__TÂCHES À RÉALISER__:
A: Dans le message aux jeunes, condensez sous forme de liste le paragraphe qui commence par « J’ai encore dans ma mémoire ». Conservez-en les faits principaux.
B: D’après le message aux jeunes, où et quel jour la rencontre évoquée a-t-elle eu lieu ?
C: Extrayez du message aux jeunes le passage qui va de « Message aux jeunes » à « mon neuvième Successeur. », ces deux passages compris.

__EXTRAIT CHOISI__:
================================

“Jeunes rêveurs, fils d’un père rêveur”
Message aux jeunes du MSJ 2012
Mes très chers enfants,
Très chers Jeunes du Mouvement Salésien des Jeunes,
Je vous écris comme père et ami, par l’intermédiaire de mon neuvième Successeur.
J’ai encore dans ma mémoire et dans mon cœur la rencontre que j’ai eue avec vous à Madrid, le 17 août, dans la grande cour de l’Institution Salésienne d’Atocha. Une expérience sûrement inoubliable au niveau de l’émotion, mais surtout très significative au point de vue salésien. Je me suis réjoui en voyant votre sens de la responsabilité, votre fierté d’être des jeunes engagés pour vivre votre foi. J’ai admiré votre désir de bien mener votre vie, selon le projet de Dieu et le rêve que vous gardez dans votre cœur. J’ai été ému en vous voyant prier et accueillir la Parole avec joie. Ce fut un enchantement que de vous regarder, plongés dans le silence pour adorer Jésus Eucharistie. À la lumière de tout cela, votre joie m’a semblé encore plus belle, plus pure, plus contagieuse. Je me suis réjoui aussi de voir au milieu de vous, avec tant de jeunes animateurs, de nombreux Salésiens et Salésiennes. Parmi ceux-ci, divers Provinciaux, Délégués et Déléguées de la Pastorale des Jeunes. Voilà leur place ! Présents et attentifs à votre vie, à vos désirs et, en même temps, fidèles accompagnateurs de votre croissance et de votre cheminement spirituels.
En ce moment, je suis heureux de savoir que vous êtes en train de me préparer une grande fête pour 2015. Ici, au ciel, regardant le visage de Jésus, nous connaissons toute l’histoire qui se déroule sur la terre. C’est une histoire très belle parce que rachetée même si, parfois, vous n’en voyez que les aspects dramatiques. Contrairement à ce que vous pensez sans doute, il n’y a pas de distance entre nous et vous, puisque vous savez bien que, dès l’instant où Jésus est entré dans l’histoire, à Noël, il n’y a pas de naissance humaine qui ne soit sacrée ; il n’y a pas de visage de petit enfant qui ne porte, imprimée dans ses yeux, la Lumière resplendissante du Rédempteur. Cette proximité rend ma présence au milieu de vous plus authentique et plus efficace, réelle comme au temps de l’Oratoire du Valdocco à Turin, avec un avantage en plus, celui de pouvoir me rendre vivant dans toutes les présences salésiennes répandues dans 130 pays du monde.

================================

__INFORMATIONS FOURNIES__:
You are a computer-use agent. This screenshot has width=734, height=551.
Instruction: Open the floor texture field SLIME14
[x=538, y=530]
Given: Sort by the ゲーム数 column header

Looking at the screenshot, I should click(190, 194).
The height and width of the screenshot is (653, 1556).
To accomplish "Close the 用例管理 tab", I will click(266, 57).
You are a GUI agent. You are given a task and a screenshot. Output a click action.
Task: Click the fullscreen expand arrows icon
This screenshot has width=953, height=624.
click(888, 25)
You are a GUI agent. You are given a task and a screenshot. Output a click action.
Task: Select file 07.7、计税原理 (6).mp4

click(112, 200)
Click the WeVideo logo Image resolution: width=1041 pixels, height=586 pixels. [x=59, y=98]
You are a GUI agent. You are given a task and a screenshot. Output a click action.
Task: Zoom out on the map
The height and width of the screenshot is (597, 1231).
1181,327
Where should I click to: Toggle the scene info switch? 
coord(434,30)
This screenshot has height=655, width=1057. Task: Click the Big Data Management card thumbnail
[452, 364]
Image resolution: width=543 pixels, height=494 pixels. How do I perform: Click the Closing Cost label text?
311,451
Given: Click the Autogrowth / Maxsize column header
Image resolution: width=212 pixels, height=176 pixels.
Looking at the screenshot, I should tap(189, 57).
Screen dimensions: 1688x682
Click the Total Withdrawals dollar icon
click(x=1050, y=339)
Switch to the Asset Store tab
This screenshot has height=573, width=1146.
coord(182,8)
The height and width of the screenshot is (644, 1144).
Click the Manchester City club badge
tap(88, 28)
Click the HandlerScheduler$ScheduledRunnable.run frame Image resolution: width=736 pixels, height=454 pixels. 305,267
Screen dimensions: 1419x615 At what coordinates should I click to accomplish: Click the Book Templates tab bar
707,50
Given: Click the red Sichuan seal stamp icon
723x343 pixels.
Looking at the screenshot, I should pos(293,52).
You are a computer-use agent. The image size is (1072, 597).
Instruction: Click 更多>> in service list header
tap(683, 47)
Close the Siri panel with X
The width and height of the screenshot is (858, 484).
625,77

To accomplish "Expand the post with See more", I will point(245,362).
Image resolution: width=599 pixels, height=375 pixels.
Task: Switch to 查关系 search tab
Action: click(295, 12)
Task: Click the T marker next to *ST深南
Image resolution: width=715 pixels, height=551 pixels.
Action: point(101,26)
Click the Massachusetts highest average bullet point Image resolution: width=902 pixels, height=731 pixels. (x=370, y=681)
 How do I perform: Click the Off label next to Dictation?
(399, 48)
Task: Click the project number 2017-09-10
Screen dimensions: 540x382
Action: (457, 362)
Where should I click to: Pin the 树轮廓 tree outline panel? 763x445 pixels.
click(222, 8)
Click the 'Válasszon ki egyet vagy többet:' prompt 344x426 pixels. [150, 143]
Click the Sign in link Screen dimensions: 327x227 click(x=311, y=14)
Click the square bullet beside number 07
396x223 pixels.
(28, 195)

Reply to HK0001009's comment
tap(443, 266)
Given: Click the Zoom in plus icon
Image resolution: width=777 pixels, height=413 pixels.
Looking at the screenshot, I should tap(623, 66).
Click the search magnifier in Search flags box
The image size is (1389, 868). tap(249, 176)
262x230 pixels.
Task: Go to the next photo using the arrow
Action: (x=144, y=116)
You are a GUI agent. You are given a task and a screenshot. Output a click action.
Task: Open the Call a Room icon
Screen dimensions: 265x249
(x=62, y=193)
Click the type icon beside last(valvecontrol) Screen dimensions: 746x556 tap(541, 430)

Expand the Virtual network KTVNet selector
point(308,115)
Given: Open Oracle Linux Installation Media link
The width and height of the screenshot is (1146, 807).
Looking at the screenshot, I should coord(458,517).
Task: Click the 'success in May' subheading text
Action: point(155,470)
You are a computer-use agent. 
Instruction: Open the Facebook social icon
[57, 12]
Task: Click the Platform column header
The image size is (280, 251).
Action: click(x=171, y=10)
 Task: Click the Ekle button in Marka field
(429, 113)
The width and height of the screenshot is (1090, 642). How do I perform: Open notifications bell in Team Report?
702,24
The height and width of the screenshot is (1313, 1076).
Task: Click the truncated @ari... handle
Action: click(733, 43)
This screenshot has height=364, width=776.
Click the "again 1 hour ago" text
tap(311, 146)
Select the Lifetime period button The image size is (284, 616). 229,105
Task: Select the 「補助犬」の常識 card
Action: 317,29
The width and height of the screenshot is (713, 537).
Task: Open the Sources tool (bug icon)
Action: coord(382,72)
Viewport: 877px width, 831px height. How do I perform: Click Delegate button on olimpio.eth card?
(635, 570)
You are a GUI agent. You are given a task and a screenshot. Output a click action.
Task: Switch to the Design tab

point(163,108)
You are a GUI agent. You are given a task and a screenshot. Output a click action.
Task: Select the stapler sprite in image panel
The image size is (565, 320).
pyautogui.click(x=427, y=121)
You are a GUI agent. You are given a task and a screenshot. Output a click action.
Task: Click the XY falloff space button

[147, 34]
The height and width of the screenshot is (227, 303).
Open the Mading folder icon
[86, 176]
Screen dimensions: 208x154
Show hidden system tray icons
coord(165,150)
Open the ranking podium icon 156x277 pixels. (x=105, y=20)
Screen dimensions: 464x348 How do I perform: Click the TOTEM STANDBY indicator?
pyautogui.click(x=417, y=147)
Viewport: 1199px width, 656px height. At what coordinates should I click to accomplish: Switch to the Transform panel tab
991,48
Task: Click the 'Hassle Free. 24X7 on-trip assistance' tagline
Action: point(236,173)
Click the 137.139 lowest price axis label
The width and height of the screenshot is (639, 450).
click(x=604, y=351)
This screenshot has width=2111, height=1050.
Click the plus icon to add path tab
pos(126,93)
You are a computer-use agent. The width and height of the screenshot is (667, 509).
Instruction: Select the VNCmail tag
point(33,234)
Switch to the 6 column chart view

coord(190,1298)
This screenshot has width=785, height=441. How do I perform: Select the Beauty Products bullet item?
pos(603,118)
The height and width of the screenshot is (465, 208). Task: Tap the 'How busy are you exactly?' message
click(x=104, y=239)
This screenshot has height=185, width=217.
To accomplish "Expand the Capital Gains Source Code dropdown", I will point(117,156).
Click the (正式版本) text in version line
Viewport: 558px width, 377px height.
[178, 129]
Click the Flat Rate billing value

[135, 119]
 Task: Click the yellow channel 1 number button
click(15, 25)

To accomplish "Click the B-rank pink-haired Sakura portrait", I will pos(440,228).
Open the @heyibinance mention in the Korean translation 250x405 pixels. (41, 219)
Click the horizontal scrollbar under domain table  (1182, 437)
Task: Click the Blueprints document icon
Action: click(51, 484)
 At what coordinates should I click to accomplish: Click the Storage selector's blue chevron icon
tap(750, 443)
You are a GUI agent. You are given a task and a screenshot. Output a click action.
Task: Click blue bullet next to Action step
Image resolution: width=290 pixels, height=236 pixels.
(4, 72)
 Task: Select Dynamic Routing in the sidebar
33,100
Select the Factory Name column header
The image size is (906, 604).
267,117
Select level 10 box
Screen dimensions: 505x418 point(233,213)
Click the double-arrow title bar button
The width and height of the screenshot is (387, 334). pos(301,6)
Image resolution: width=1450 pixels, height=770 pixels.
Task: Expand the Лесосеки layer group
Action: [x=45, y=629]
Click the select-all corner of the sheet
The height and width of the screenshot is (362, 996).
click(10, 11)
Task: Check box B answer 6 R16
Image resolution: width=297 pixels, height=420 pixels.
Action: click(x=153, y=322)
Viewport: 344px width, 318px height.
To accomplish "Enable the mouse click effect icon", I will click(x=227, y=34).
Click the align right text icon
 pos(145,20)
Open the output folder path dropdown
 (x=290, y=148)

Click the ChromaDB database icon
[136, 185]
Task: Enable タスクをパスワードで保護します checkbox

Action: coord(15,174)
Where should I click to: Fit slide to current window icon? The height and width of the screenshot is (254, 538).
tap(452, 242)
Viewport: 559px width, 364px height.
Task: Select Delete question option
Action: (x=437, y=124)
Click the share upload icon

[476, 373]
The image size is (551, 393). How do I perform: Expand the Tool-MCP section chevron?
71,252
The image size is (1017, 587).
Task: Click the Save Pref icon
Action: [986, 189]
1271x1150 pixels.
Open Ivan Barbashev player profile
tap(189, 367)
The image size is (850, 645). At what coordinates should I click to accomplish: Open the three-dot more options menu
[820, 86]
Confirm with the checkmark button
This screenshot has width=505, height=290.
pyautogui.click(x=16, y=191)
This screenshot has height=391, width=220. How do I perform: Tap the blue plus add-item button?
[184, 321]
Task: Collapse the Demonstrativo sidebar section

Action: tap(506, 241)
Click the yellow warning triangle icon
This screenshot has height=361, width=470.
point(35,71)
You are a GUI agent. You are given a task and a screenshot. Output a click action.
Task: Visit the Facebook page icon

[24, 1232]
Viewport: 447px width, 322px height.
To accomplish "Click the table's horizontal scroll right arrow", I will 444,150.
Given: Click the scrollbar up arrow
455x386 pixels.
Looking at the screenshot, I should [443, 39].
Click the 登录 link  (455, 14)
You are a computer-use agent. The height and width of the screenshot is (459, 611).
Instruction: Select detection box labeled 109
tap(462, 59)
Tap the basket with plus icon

================================

__RÉPONSES PAR TÂCHE__:
A:
- Souvenir de la rencontre à Madrid, le 17 août, dans la grande cour de l’Institution Salésienne d’Atocha. Ce fut une expérience inoubliable et très significative du point de vue salésien.
- Joie devant le sens des responsabilités des jeunes et leur fierté de vivre leur foi.
- Admiration pour leur désir de mener leur vie selon le projet de Dieu et leur rêve.
- Émotion en les voyant prier, accueillir la Parole avec joie et adorer en silence Jésus Eucharistie. Leur joie en a paru plus belle, plus pure, plus contagieuse.
- Joie de voir parmi eux, avec de nombreux jeunes animateurs, beaucoup de Salésiens et Salésiennes, dont des Provinciaux et des Délégués et Déléguées de la Pastorale des Jeunes. Leur place est auprès des jeunes, présents, attentifs et fidèles accompagnateurs de leur croissance spirituelle.

B: À Madrid, le 17 août, dans la grande cour de l’Institution Salésienne d’Atocha.

C:
Message aux jeunes du MSJ 2012
Mes très chers enfants,
Très chers Jeunes du Mouvement Salésien des Jeunes,
Je vous écris comme père et ami, par l’intermédiaire de mon neuvième Successeur.